Pharmacokinetic data
- Bioavailability: Very low
- Excretion: Renal, unchanged

Identifiers
- IUPAC name N,N,N′,N′-tetraethyldicarbonotrithioic diamide;
- CAS Number: 95-05-6;
- PubChem CID: 7215;
- ChemSpider: 6945;
- UNII: 1XHL4Q8P7Y;
- KEGG: D08545;
- CompTox Dashboard (EPA): DTXSID5058222 ;
- ECHA InfoCard: 100.002.171

Chemical and physical data
- Formula: C_{10}H_{20}N_{2}S_{3}
- Molar mass: 264.46 g·mol^{−1}

= Sulfiram =

Chemical compound

Sulfiram (INN) or monosulfiram, trade name Tetmosol, is an ectoparasiticide used in the treatment and prevention of scabies. It is usually sold as a solution or medicated soap, sometimes in combination with benzyl benzoate.

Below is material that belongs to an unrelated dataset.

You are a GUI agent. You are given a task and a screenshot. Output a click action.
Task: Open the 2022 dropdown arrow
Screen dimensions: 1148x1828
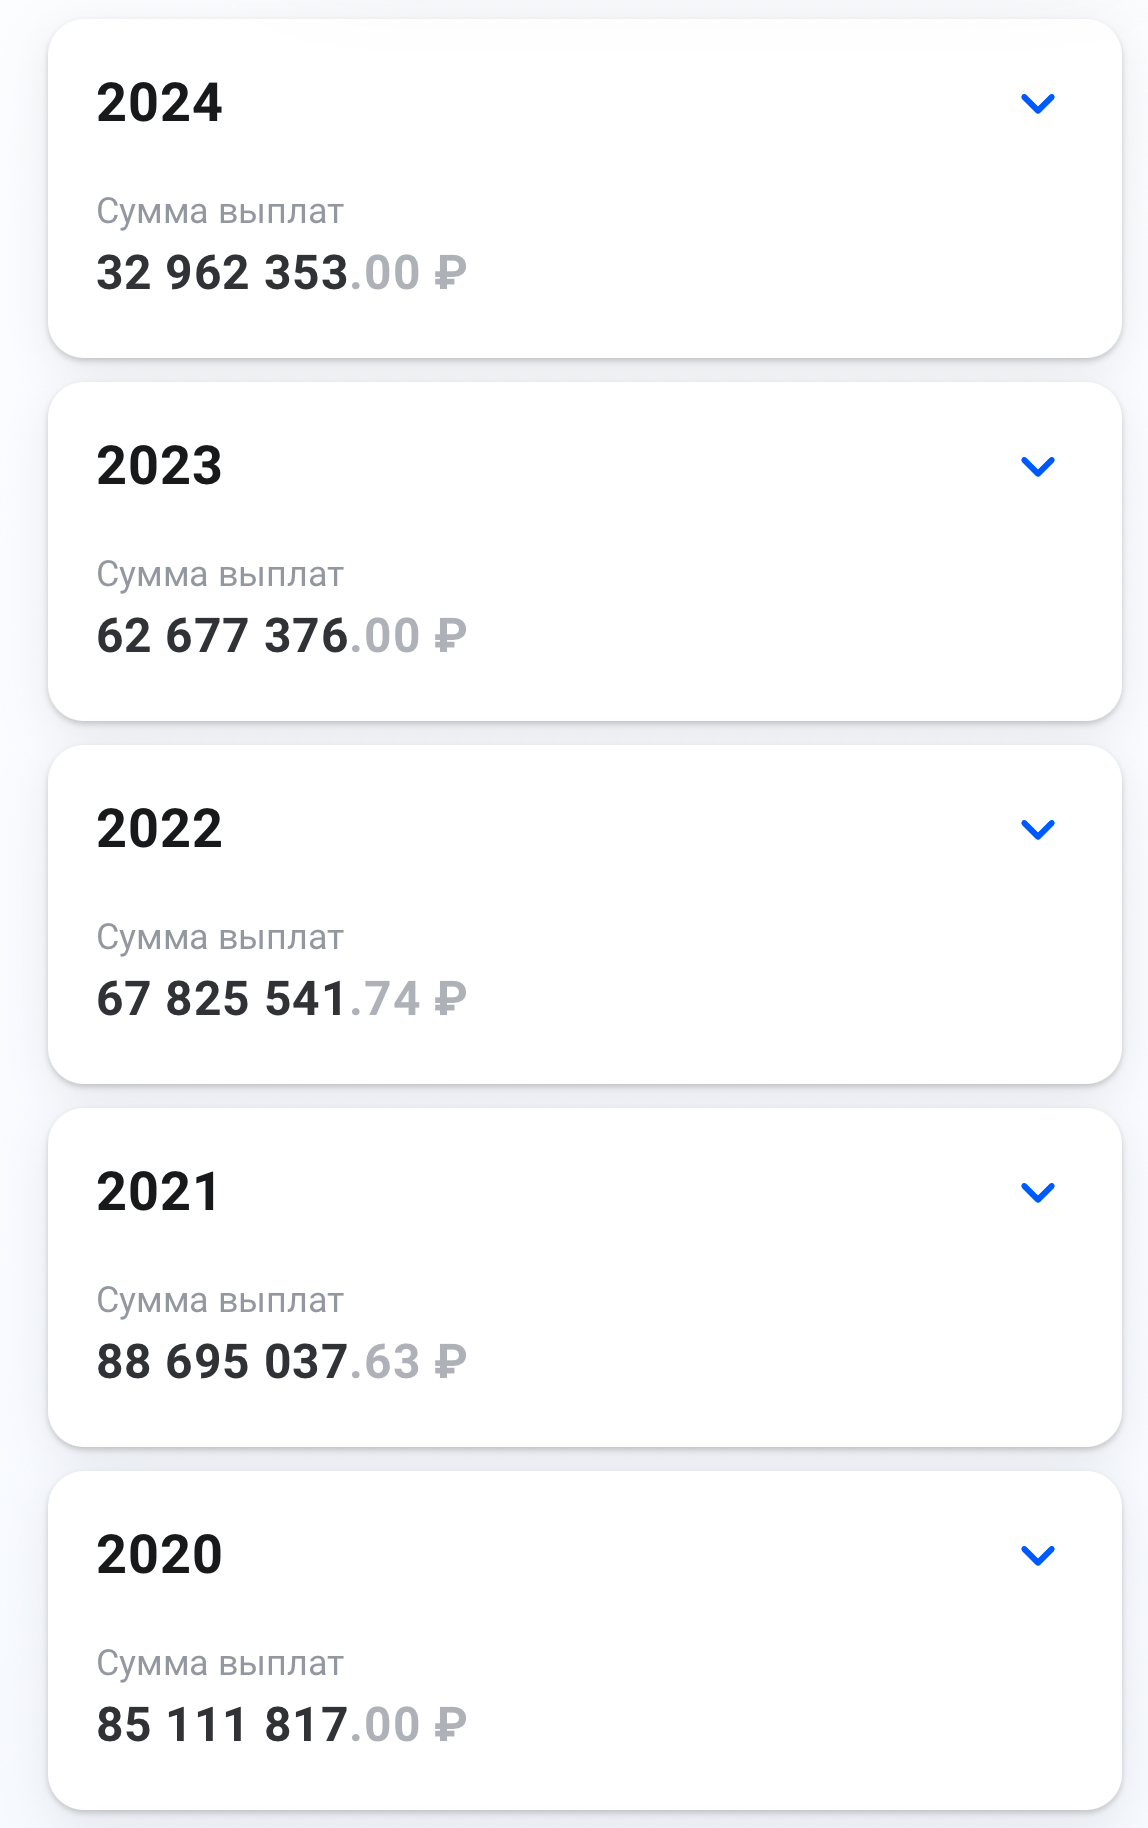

Sulfiram is now rarely used, but, as of 2015, is still available in Brazil, India, and South Africa (as monotherapy).

==Adverse effects==
Dizziness, headache, fatigue and erythematous rash may occur. A single case of toxic epidermal necrolysis was reported in 1968.

Sulfiram is structurally related to disulfiram (Antabuse), and readily converts to disulfiram when exposed to light. Like disulfiram, it can produce an unpleasant reaction when consumed with alcohol.